Des enquêtes menées par Santé publique France mettent en évidence des taux de plombémie infantile supérieurs à la moyenne nationale dans certains quartiers anciens, du fait des peintures au plomb, mais aussi d’une contamination diffuse du sol. La précarité sociale amplifie le risque : logements insalubres, moindre accès à l’information, difficultés à faire valoir ses droits.
L’immense majorité des habitants d’Auvergne-Rhône-Alpes dispose d’une eau du robinet de bonne qualité. Néanmoins, certains territoires isolés cumulent des fragilités. Les communes rurales de montagne, les secteurs touchés par la sécheresse (Drôme, Ardèche) ou ceux concernés par la pollution agricole (nitrates, pesticides) connaissent régulièrement des restrictions, des dépassements de seuils, voire une interdiction temporaire de consommation.

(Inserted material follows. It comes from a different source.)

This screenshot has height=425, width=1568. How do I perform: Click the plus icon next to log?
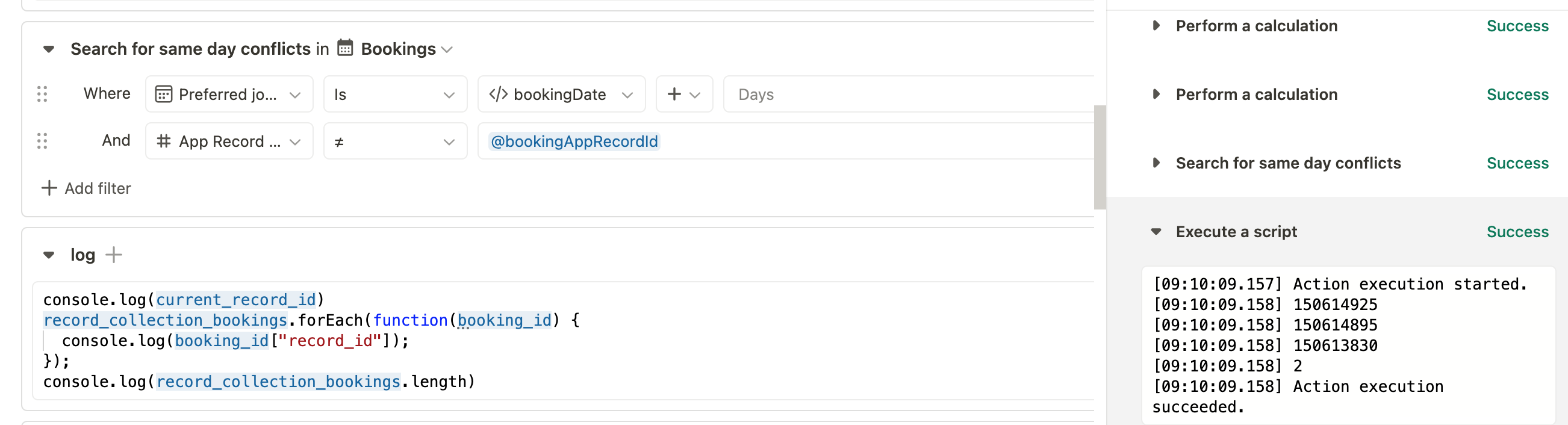click(114, 255)
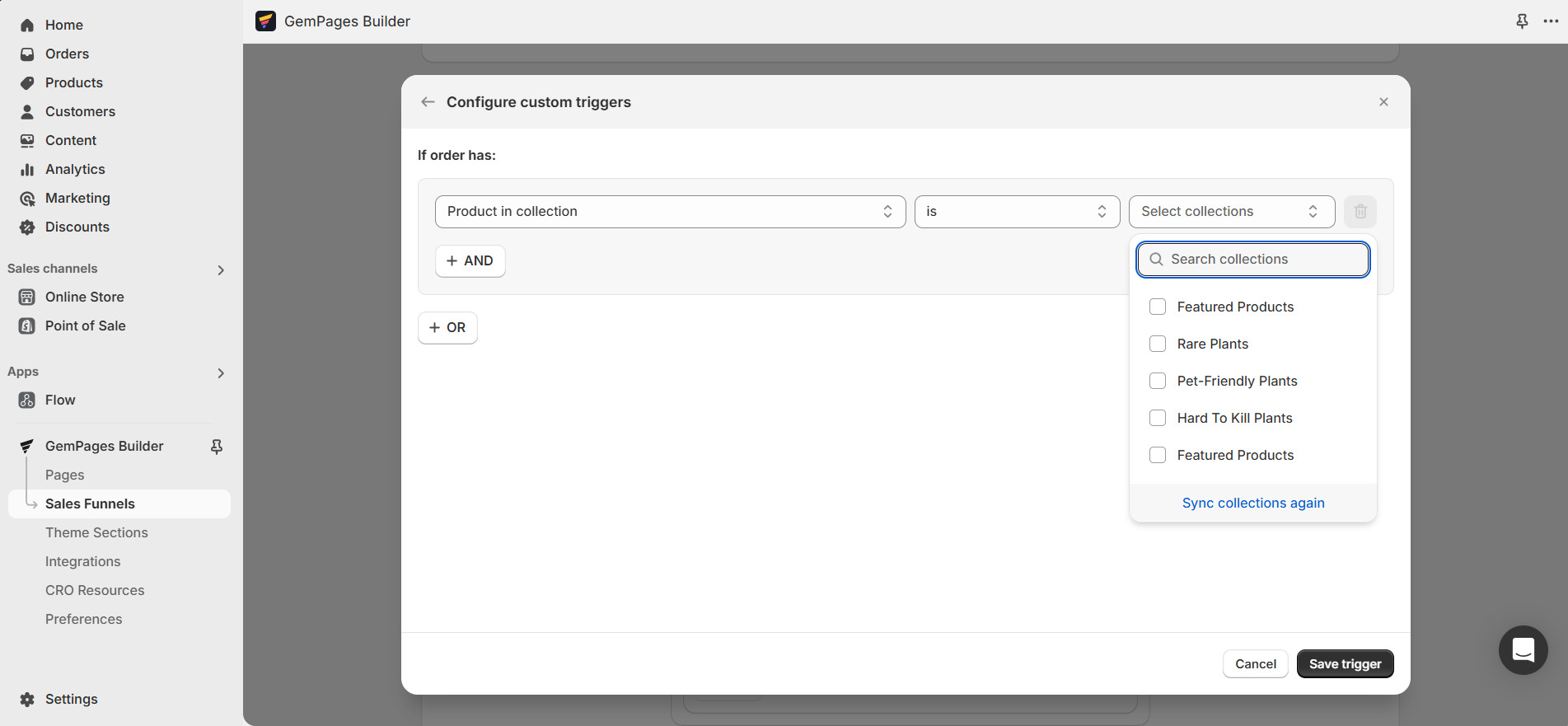Screen dimensions: 1568x726
Task: Select Hard To Kill Plants checkbox
Action: pyautogui.click(x=1158, y=419)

Ce sont donc une fois encore les facteurs sociaux et territoriaux qui conditionnent l’exposition au risque sanitaire dans ce domaine.
La région se trouve en première ligne face au changement climatique : canicules intenses, épisodes orageux, inondations, feux de forêts en progression (+21% en dix ans selon la DREAL Auvergne-Rhône-Alpes). Ces événements frappent de façon différenciée :
La surmortalité constatée lors des vagues de chaleur, supérieure à la moyenne nationale dans certains départements (Allier, Loire, Rhône), témoigne de vulnérabilités structurelles mêlant facteurs sociaux, urbains et environnementaux.

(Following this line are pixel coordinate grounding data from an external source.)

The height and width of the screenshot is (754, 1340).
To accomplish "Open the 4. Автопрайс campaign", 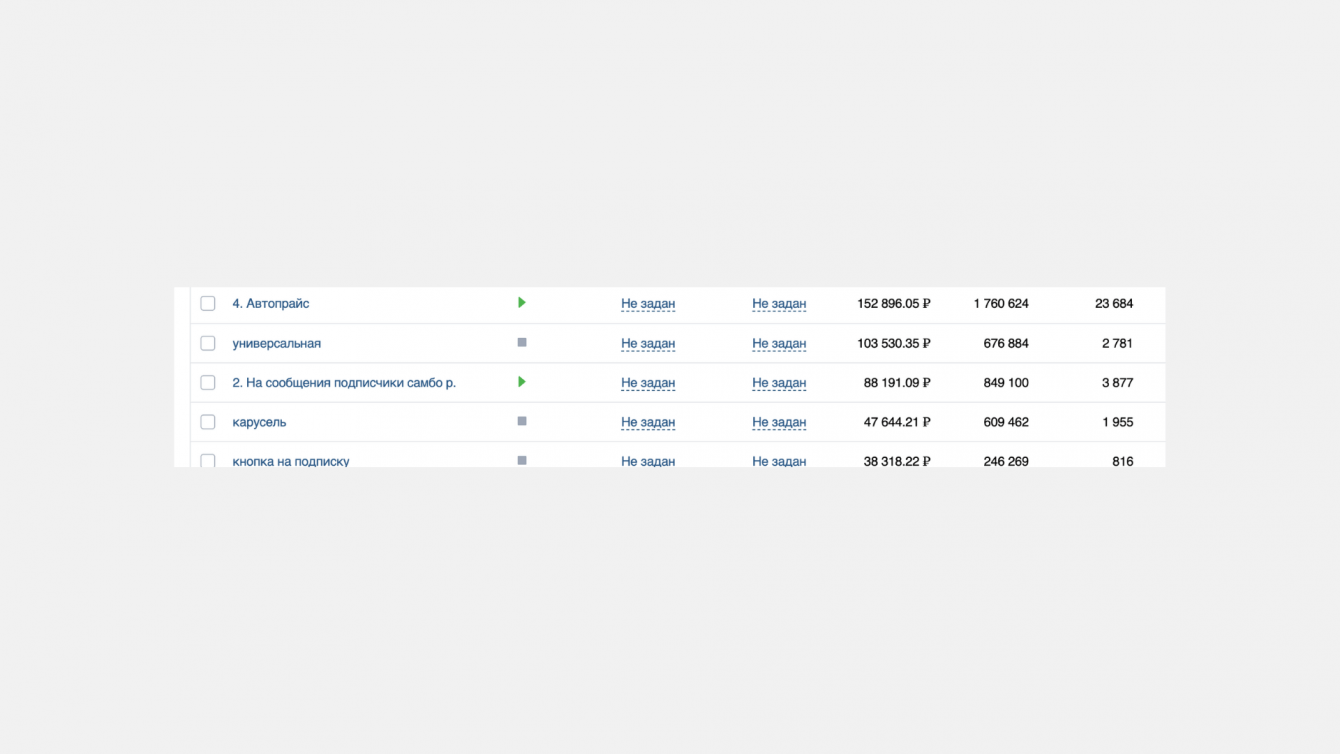I will click(271, 304).
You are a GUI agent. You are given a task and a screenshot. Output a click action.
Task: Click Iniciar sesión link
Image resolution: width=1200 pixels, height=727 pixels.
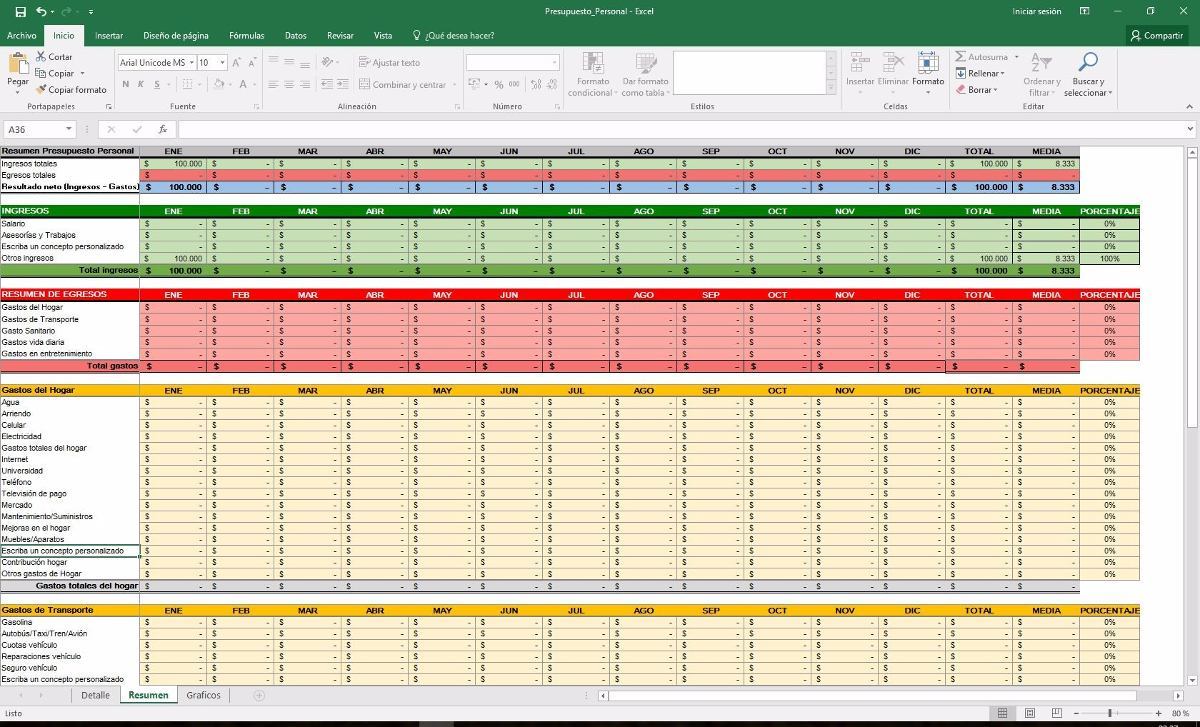tap(1036, 11)
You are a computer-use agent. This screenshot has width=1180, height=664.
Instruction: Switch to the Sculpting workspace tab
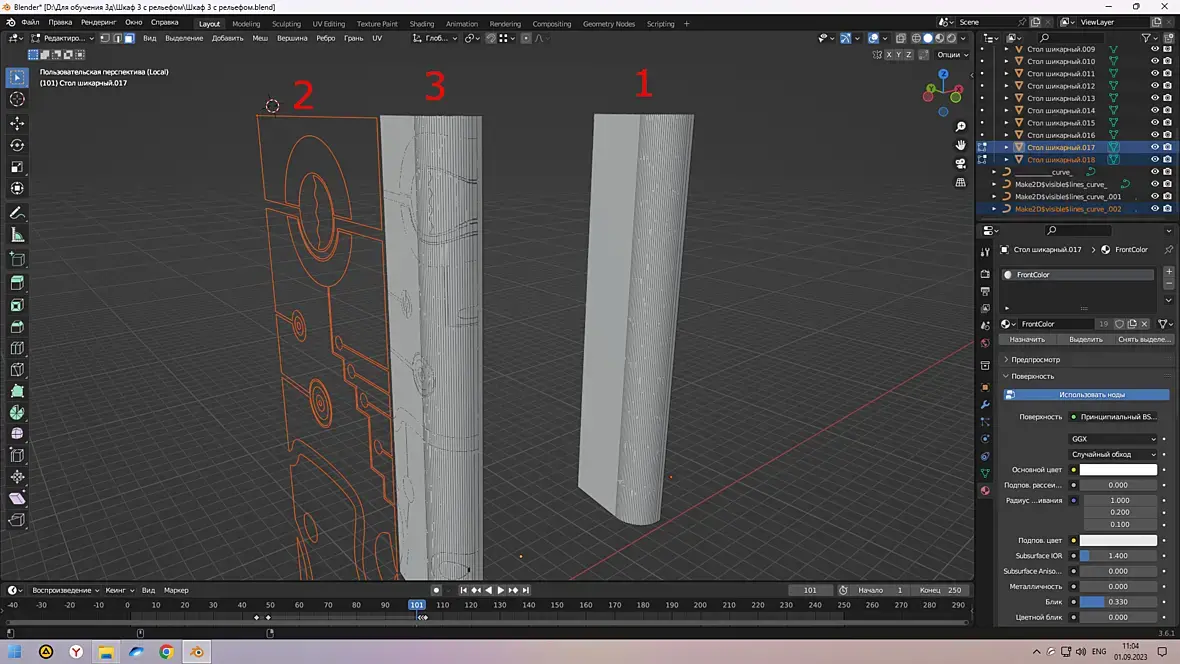(x=286, y=23)
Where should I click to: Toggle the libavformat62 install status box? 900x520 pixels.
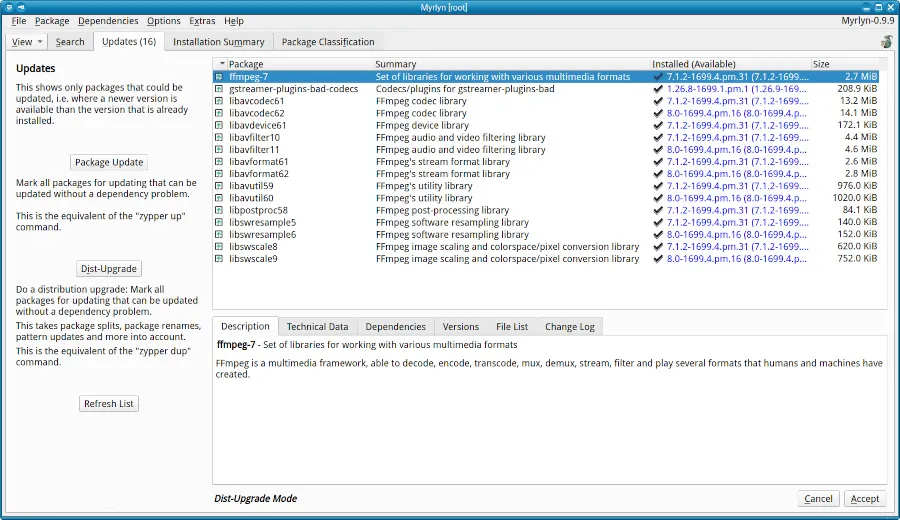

La précarité énergétique — définie comme la difficulté à chauffer correctement son logement — concerne selon l’Insee plus de 10% des ménages en Auvergne-Rhône-Alpes. Or, la mauvaise isolation, l’humidité, l’exposition aux moisissures ou la surchauffe estivale favorisent la dégradation de la santé, accentuent les affections respiratoires et les troubles psychiques. Ce sont souvent les enfants, les personnes âgées ou à mobilité réduite qui en subissent le plus lourdement les conséquences.
À la base de toute politique, la connaissance et la transparence sont essentielles. La région dispose d’outils performants (Atmo Auvergne-Rhône-Alpes pour l’air, ARS pour l’eau, ORSRA pour les indicateurs populationnels). De plus en plus de collectivités impliquent citoyens et associations dans les comités de suivi (ex : Plan Climat Air Énergie Territorial, Conseil Local de Santé), permettant une meilleure identification des risques et besoins.

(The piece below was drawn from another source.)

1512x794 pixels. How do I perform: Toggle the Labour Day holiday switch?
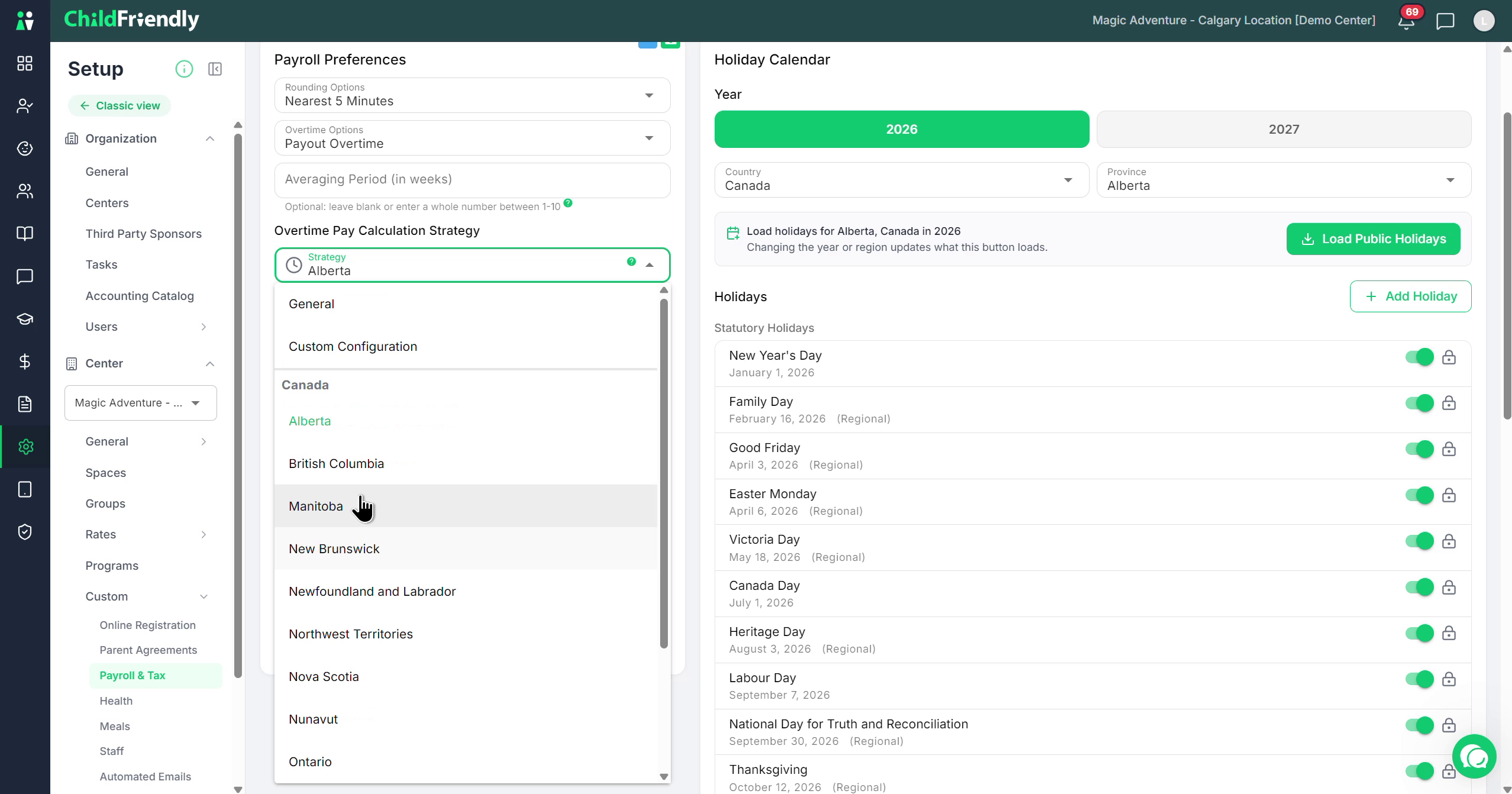1420,679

Des politiques de réduction du trafic routier, le développement de transports actifs (vélos, piétonnisation) ou la végétalisation urbaine (projets “coulées vertes”, extension des parcs lyonnais et grenoblois) montrent des effets concrets sur la qualité de vie des quartiers modestes, jusqu’alors marginalisés.
La lutte contre les inégalités de santé d’origine environnementale en Auvergne-Rhône-Alpes est bien engagée, sans masquer la persistance de fractures profondes : exposition différenciée à la pollution, accès inégal aux équipements (espace verts, eau potable de qualité, logement sain), vulnérabilité accrue des groupes sociaux défavorisés. Ces enjeux réclament une approche globale, cohérente et participative. La réduction des inégalités passe par la capacité à impliquer tous les acteurs – institutions, collectivités locales, professionnels de santé, monde associatif et habitants eux-mêmes – dans des politiques convergentes, centrées sur la justice environnementale et sociale.
La prise de conscience régionale, l’innovation dans les outils de surveillance, les actions pilotes menées dans certains territoires… : autant de pistes pour inspirer d’autres initiatives, ou pour amplifier ceux déjà en marche. Ce n’est qu’à ce prix que l’égalité d’accès à un environnement sain, garant d’une bonne santé pour toutes et tous, pourra devenir une réalité tangible sur tout le territoire.
---Sources : Atmo Auvergne-Rhône-Alpes, ORS Auvergne-Rhône-Alpes, Santé Publique France, ARS Auvergne-Rhône-Alpes, Fondation Abbé Pierre, DREAL, INSEE, Fondation Tara Océan, Ministère de la Transition écologique.